• Brief:
Please reproduce, unchanged and with both ends included, the lines of the rows below from the line with "The width and height of the screenshot is (1200, 1306)." through the last line of the rows.

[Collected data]
>>>>>
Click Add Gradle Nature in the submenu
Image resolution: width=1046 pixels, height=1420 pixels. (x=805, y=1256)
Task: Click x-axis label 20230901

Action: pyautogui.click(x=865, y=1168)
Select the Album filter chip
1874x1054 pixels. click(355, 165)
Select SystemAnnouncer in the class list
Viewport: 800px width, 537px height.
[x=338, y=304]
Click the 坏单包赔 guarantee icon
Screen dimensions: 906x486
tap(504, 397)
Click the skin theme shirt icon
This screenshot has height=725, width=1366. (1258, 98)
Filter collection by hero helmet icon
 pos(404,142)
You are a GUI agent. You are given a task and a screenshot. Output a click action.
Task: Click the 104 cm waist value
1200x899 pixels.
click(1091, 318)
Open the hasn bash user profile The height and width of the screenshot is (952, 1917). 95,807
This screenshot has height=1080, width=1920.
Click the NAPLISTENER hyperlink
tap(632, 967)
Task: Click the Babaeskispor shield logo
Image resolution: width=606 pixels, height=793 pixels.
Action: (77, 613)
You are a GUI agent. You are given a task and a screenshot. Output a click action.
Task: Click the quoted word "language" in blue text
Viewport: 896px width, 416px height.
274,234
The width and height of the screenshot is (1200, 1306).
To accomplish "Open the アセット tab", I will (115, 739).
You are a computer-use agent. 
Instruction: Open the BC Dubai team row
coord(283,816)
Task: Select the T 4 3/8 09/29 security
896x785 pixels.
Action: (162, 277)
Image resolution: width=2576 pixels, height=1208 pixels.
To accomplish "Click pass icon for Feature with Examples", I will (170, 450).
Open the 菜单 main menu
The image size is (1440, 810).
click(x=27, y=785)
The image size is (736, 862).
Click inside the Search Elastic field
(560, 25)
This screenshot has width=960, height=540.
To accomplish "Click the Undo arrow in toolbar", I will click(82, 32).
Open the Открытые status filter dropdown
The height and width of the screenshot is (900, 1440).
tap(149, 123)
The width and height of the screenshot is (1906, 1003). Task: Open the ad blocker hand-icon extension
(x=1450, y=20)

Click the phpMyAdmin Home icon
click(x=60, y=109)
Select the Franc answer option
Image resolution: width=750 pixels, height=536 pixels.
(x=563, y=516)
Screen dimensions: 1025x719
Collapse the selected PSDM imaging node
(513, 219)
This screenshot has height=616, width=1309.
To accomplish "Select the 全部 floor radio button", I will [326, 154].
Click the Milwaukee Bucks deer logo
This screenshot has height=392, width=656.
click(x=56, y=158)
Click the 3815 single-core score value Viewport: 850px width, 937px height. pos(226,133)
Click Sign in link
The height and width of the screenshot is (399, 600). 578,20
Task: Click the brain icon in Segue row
<<<<<
• Finished task:
The width and height of the screenshot is (1200, 1306).
To accomplish "Open the アセット tab", I will (115, 739).
You are a computer-use agent. 
Instruction: Open the BC Dubai team row
coord(283,816)
Task: Select the T 4 3/8 09/29 security
896x785 pixels.
Action: (162, 277)
Image resolution: width=2576 pixels, height=1208 pixels.
To accomplish "Click pass icon for Feature with Examples", I will (170, 450).
Open the 菜单 main menu
The image size is (1440, 810).
click(x=27, y=785)
The image size is (736, 862).
Click inside the Search Elastic field
(560, 25)
This screenshot has width=960, height=540.
To accomplish "Click the Undo arrow in toolbar", I will click(82, 32).
Open the Открытые status filter dropdown
The height and width of the screenshot is (900, 1440).
tap(149, 123)
The width and height of the screenshot is (1906, 1003). Task: Open the ad blocker hand-icon extension
(x=1450, y=20)

Click the phpMyAdmin Home icon
click(x=60, y=109)
Select the Franc answer option
Image resolution: width=750 pixels, height=536 pixels.
(x=563, y=516)
Screen dimensions: 1025x719
Collapse the selected PSDM imaging node
(513, 219)
This screenshot has height=616, width=1309.
To accomplish "Select the 全部 floor radio button", I will [326, 154].
Click the Milwaukee Bucks deer logo
This screenshot has height=392, width=656.
click(x=56, y=158)
Click the 3815 single-core score value Viewport: 850px width, 937px height. pos(226,133)
Click Sign in link
The height and width of the screenshot is (399, 600). 578,20
Task: Click the brain icon in Segue row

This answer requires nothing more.